Universal conductivity at a 2d superconductor-insulator transition: the effects of quenched disorder and Coulomb interaction

TL;DR

This paper calculates the universal electrical conductivity at a 2D superconductor-insulator transition, considering quenched disorder and Coulomb interactions, revealing how these factors influence self-duality and transport properties.

Contribution

It introduces a dual fermionic model with a Chern-Simons gauge field to analyze conductivity at the transition, including effects of disorder and Coulomb interactions.

Findings

Disorder and gauge fluctuations cause deviations from self-duality.

Coulomb interactions mitigate violations of self-duality.

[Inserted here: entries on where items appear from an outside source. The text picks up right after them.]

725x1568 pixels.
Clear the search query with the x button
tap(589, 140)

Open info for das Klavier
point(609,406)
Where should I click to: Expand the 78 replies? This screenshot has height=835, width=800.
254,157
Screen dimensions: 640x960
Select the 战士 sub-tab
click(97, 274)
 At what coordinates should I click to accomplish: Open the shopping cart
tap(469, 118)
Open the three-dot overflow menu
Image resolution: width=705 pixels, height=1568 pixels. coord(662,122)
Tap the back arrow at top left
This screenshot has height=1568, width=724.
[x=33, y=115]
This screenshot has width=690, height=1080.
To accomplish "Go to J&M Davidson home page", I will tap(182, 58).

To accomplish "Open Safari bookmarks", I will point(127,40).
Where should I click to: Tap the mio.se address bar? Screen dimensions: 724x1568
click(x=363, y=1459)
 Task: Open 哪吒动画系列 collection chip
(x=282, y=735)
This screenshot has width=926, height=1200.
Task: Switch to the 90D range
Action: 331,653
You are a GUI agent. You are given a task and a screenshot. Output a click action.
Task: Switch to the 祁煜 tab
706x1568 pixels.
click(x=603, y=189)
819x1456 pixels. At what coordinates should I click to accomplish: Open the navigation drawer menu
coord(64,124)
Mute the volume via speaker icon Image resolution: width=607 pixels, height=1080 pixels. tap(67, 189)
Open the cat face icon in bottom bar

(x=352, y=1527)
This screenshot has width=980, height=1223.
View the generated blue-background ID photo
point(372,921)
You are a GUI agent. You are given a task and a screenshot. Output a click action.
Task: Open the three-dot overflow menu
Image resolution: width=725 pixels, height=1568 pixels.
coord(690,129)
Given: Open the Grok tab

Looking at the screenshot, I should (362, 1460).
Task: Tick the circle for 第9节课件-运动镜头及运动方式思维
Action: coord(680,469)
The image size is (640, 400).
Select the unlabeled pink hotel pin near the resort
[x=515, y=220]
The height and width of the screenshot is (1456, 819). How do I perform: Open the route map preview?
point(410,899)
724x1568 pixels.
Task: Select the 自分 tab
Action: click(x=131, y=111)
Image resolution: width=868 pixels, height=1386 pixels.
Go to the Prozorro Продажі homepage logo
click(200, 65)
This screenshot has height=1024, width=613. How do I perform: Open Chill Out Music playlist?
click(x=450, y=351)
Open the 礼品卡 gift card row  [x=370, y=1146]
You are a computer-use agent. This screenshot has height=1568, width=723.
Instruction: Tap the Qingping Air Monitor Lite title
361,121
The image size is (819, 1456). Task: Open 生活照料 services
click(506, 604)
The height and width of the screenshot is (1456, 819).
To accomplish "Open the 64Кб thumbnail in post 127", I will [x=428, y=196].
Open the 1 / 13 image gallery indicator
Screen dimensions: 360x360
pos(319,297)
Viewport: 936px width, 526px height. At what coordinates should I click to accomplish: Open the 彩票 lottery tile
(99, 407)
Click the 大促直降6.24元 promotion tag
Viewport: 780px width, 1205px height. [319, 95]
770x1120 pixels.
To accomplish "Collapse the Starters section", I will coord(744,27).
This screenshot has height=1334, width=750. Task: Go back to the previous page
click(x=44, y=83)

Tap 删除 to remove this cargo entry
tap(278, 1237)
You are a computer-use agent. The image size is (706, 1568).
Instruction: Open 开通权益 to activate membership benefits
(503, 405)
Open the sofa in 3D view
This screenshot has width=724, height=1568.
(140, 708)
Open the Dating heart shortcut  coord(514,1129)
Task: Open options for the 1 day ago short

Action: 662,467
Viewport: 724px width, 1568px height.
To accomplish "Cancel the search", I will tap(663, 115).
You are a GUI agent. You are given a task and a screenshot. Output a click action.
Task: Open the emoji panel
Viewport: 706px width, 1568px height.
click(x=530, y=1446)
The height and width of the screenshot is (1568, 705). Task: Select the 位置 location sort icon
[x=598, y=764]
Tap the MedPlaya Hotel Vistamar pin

Calculated universal conductivity near the transition.

Abstract

We calculate the zero-temperature universal electrical conductivity at a superconductor-insulator transition in two spatial dimensions. We focus on transitions in the universality class of the dirty 3d XY model. We use a dual model consisting of a single Dirac fermion at zero density coupled to a Chern-Simons gauge field in the presence of a quenched random mass, with or without an unscreened Coulomb interaction. Our calculation is performed in a $1/N_f$ expansion, where $N_f$ is the number of Dirac fermions. At zeroth order, the model exhibits particle-vortex self-dual electrical transport with $\sigma_{xx} \lesssim (2e)^2/h$ and small, but finite $\sigma_{xy}$. Corrections of $\mathcal{O}(1/N_f)$ due to fluctuations in the Chern-Simons gauge field and disorder produce violations of self-duality. We find these violations to be milder when the Coulomb interaction is present.